Para o pesquisador do Seti, o grande problema é conseguir tempo suficiente, em telescópios maiores, para detectar planetas terrestres a partir do chão. A coisa pode se tornar mais complicada: "Doyle é um astrofísico brilhante. Seu trabalho ao tentar detectar planetas tipo Terra em volta de CM Draconis levou a detecção de planetas ao limite", avalia Geoffrey Marcy, da Universidade da Califórnia em Berkeley, um dos principais caçadores de planetas fora do Sistema Solar em atividade.

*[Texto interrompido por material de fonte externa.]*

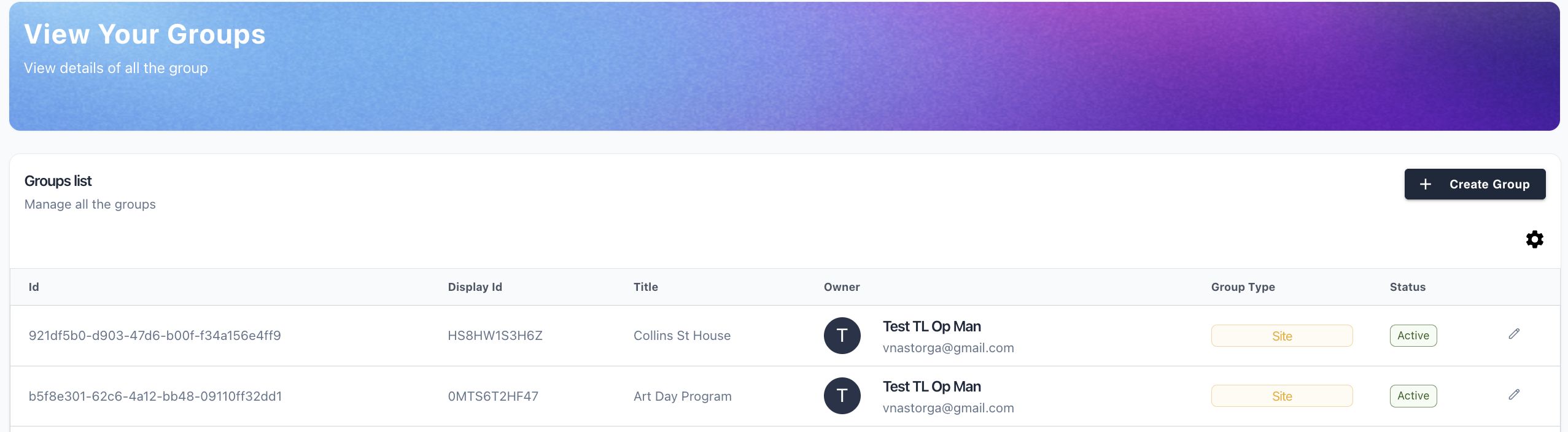Sort by the Owner column header
The height and width of the screenshot is (432, 1568).
click(842, 287)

"A estrela binária de CM Draconis é um caso especial, talvez único. A chance de que mesmo um grande telescópio encontre planetas terrestres em torno de CM Draconis é menos de 5%, provavelmente menos de 1%. As pessoas têm tentado por dez anos, e todo mundo fracassou", afirma Marcy, para quem há sérias dúvidas de que mesmo as missões espaciais, como a Kepler, consigam de fato algum vislumbre de outros planetas terrestres.

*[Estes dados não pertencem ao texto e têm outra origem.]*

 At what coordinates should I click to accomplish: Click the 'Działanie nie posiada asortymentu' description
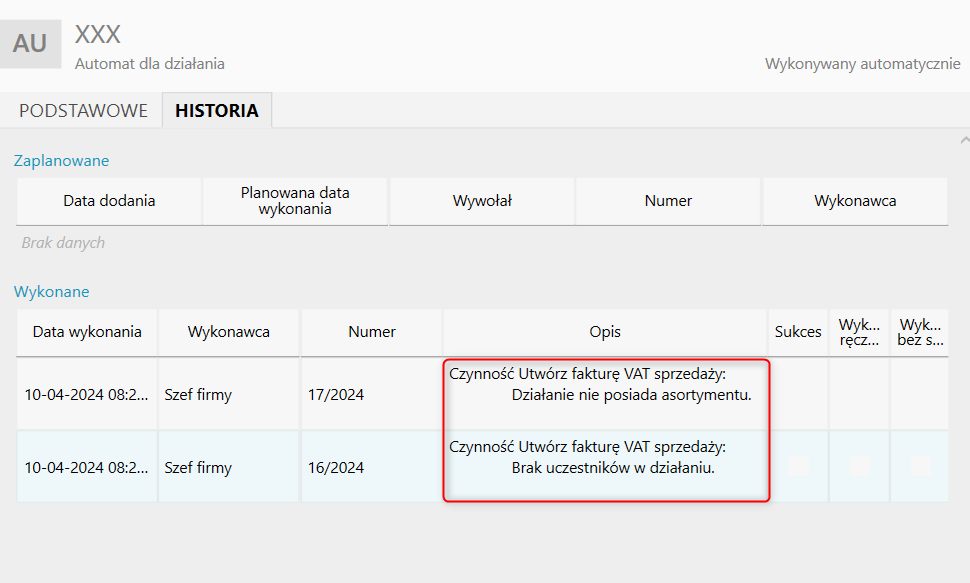tap(630, 395)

O otimismo de Doyle, no entanto, parece inabalável. Ele já se volta para novas possibilidades, como estimar que tipo de vida poderia existir numa Terra extra-solar. Esses seriam os chamados "filtros de exobiologia" -marcas de vida extraterrestre no espectro luminoso do planeta. "Por exemplo, acho interessante o fato de que as folhas da floresta amazônica sejam capazes de polarizar a luz. Esse seria um bom jeito de detectar florestas em outros planetas? Talvez. Esse é o tipo de pensamento e pesquisa que precisa ser feito."